Instructions to follow:
Your task is to copy every entry exactly.
Segment Open
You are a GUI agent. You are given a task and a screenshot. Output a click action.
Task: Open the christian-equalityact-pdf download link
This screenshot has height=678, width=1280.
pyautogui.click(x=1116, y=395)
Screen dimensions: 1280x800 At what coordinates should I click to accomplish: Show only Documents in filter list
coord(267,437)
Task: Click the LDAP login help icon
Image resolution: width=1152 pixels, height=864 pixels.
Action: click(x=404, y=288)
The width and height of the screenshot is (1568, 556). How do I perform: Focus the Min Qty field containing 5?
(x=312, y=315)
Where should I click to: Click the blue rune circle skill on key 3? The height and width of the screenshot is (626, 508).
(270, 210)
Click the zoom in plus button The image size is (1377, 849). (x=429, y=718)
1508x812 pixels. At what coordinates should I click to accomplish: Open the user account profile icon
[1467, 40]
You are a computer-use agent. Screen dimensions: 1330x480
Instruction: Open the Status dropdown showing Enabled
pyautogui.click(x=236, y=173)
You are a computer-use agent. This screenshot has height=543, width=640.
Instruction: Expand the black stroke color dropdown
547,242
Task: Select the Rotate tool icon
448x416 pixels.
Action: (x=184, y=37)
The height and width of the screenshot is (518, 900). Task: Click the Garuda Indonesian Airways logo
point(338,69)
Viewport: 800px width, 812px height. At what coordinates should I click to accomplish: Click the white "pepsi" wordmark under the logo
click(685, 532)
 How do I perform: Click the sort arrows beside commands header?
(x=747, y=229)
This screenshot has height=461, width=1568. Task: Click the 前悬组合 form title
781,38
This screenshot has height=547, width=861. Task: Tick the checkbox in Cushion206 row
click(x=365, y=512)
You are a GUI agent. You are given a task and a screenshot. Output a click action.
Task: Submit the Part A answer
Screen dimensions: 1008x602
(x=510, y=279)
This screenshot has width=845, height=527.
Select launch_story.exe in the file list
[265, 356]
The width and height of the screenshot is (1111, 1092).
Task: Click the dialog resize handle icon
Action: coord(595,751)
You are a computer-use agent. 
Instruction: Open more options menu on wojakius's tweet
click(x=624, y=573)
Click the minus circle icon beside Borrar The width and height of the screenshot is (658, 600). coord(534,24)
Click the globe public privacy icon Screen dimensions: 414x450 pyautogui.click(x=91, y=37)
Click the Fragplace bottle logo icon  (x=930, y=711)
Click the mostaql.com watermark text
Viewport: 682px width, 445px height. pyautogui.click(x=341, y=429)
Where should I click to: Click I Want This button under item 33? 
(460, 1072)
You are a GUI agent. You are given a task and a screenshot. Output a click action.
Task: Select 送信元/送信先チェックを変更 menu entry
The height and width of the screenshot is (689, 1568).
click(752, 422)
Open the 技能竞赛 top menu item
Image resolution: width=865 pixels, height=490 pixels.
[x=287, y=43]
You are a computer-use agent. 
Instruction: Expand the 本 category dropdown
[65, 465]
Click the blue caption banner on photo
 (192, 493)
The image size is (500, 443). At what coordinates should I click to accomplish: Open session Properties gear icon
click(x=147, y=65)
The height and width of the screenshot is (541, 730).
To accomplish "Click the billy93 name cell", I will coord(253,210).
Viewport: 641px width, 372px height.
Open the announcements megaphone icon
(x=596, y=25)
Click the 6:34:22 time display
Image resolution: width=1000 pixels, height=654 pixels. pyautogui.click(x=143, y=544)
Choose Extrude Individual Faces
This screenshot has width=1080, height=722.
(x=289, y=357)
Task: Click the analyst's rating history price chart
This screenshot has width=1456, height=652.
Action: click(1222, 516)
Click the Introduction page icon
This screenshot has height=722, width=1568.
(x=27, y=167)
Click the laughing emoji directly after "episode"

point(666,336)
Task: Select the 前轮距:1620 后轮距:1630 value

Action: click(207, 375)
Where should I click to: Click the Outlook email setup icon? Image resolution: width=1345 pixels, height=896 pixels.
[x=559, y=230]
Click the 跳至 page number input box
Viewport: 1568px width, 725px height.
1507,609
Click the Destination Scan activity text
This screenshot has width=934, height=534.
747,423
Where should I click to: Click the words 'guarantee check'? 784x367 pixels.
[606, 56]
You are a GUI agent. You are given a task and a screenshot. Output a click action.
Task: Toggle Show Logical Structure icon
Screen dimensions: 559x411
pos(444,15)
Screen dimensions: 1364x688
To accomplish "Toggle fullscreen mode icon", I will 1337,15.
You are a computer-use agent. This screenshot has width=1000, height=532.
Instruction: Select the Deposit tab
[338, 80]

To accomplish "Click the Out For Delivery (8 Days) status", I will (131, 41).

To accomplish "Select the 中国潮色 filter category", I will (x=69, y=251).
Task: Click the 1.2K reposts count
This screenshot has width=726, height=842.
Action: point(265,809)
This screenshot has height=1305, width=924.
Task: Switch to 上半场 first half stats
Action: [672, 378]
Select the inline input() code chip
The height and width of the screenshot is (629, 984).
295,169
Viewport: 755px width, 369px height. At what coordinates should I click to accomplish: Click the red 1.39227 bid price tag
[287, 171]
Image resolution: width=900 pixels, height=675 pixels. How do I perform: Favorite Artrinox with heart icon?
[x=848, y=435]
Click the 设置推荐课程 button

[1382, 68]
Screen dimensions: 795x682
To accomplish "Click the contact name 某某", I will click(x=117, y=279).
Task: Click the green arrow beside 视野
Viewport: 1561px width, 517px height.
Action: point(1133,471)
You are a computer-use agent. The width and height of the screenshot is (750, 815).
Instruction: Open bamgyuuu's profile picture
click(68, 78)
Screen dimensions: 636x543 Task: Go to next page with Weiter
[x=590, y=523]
Segment Closed
Answer for this exercise:
You are a GUI agent. You are given a task and a screenshot. Output a click action.
Task: Open the christian-equalityact-pdf download link
This screenshot has height=678, width=1280.
pyautogui.click(x=1116, y=395)
Screen dimensions: 1280x800 At what coordinates should I click to accomplish: Show only Documents in filter list
coord(267,437)
Task: Click the LDAP login help icon
Image resolution: width=1152 pixels, height=864 pixels.
Action: click(x=404, y=288)
The width and height of the screenshot is (1568, 556). How do I perform: Focus the Min Qty field containing 5?
(x=312, y=315)
Where should I click to: Click the blue rune circle skill on key 3? The height and width of the screenshot is (626, 508).
(270, 210)
Click the zoom in plus button The image size is (1377, 849). (x=429, y=718)
1508x812 pixels. At what coordinates should I click to accomplish: Open the user account profile icon
[1467, 40]
You are a computer-use agent. Screen dimensions: 1330x480
Instruction: Open the Status dropdown showing Enabled
pyautogui.click(x=236, y=173)
You are a computer-use agent. This screenshot has height=543, width=640.
Instruction: Expand the black stroke color dropdown
547,242
Task: Select the Rotate tool icon
448x416 pixels.
Action: (x=184, y=37)
The height and width of the screenshot is (518, 900). Task: Click the Garuda Indonesian Airways logo
point(338,69)
Viewport: 800px width, 812px height. At what coordinates should I click to accomplish: Click the white "pepsi" wordmark under the logo
click(685, 532)
 How do I perform: Click the sort arrows beside commands header?
(x=747, y=229)
This screenshot has height=461, width=1568. Task: Click the 前悬组合 form title
781,38
This screenshot has height=547, width=861. Task: Tick the checkbox in Cushion206 row
click(x=365, y=512)
You are a GUI agent. You are given a task and a screenshot. Output a click action.
Task: Submit the Part A answer
Screen dimensions: 1008x602
(x=510, y=279)
This screenshot has width=845, height=527.
Select launch_story.exe in the file list
[265, 356]
The width and height of the screenshot is (1111, 1092).
Task: Click the dialog resize handle icon
Action: coord(595,751)
You are a computer-use agent. 
Instruction: Open more options menu on wojakius's tweet
click(x=624, y=573)
Click the minus circle icon beside Borrar The width and height of the screenshot is (658, 600). coord(534,24)
Click the globe public privacy icon Screen dimensions: 414x450 pyautogui.click(x=91, y=37)
Click the Fragplace bottle logo icon  (x=930, y=711)
Click the mostaql.com watermark text
Viewport: 682px width, 445px height. pyautogui.click(x=341, y=429)
Where should I click to: Click I Want This button under item 33? 
(460, 1072)
You are a GUI agent. You are given a task and a screenshot. Output a click action.
Task: Select 送信元/送信先チェックを変更 menu entry
The height and width of the screenshot is (689, 1568).
click(752, 422)
Open the 技能竞赛 top menu item
Image resolution: width=865 pixels, height=490 pixels.
[x=287, y=43]
You are a computer-use agent. 
Instruction: Expand the 本 category dropdown
[65, 465]
Click the blue caption banner on photo
 (192, 493)
The image size is (500, 443). At what coordinates should I click to accomplish: Open session Properties gear icon
click(x=147, y=65)
The height and width of the screenshot is (541, 730).
To accomplish "Click the billy93 name cell", I will coord(253,210).
Viewport: 641px width, 372px height.
Open the announcements megaphone icon
(x=596, y=25)
Click the 6:34:22 time display
Image resolution: width=1000 pixels, height=654 pixels. pyautogui.click(x=143, y=544)
Choose Extrude Individual Faces
This screenshot has width=1080, height=722.
(x=289, y=357)
Task: Click the analyst's rating history price chart
This screenshot has width=1456, height=652.
Action: click(1222, 516)
Click the Introduction page icon
This screenshot has height=722, width=1568.
(x=27, y=167)
Click the laughing emoji directly after "episode"

point(666,336)
Task: Select the 前轮距:1620 后轮距:1630 value

Action: click(207, 375)
Where should I click to: Click the Outlook email setup icon? Image resolution: width=1345 pixels, height=896 pixels.
[x=559, y=230]
Click the 跳至 page number input box
Viewport: 1568px width, 725px height.
1507,609
Click the Destination Scan activity text
This screenshot has width=934, height=534.
747,423
Where should I click to: Click the words 'guarantee check'? 784x367 pixels.
[606, 56]
You are a GUI agent. You are given a task and a screenshot. Output a click action.
Task: Toggle Show Logical Structure icon
Screen dimensions: 559x411
pos(444,15)
Screen dimensions: 1364x688
To accomplish "Toggle fullscreen mode icon", I will 1337,15.
You are a computer-use agent. This screenshot has width=1000, height=532.
Instruction: Select the Deposit tab
[338, 80]

To accomplish "Click the Out For Delivery (8 Days) status", I will (131, 41).

To accomplish "Select the 中国潮色 filter category", I will (x=69, y=251).
Task: Click the 1.2K reposts count
This screenshot has width=726, height=842.
Action: point(265,809)
This screenshot has height=1305, width=924.
Task: Switch to 上半场 first half stats
Action: [672, 378]
Select the inline input() code chip
The height and width of the screenshot is (629, 984).
295,169
Viewport: 755px width, 369px height. At what coordinates should I click to accomplish: Click the red 1.39227 bid price tag
[287, 171]
Image resolution: width=900 pixels, height=675 pixels. How do I perform: Favorite Artrinox with heart icon?
[x=848, y=435]
Click the 设置推荐课程 button

[1382, 68]
Screen dimensions: 795x682
To accomplish "Click the contact name 某某", I will click(x=117, y=279).
Task: Click the green arrow beside 视野
Viewport: 1561px width, 517px height.
Action: point(1133,471)
You are a computer-use agent. The width and height of the screenshot is (750, 815).
Instruction: Open bamgyuuu's profile picture
click(68, 78)
Screen dimensions: 636x543 Task: Go to next page with Weiter
[x=590, y=523]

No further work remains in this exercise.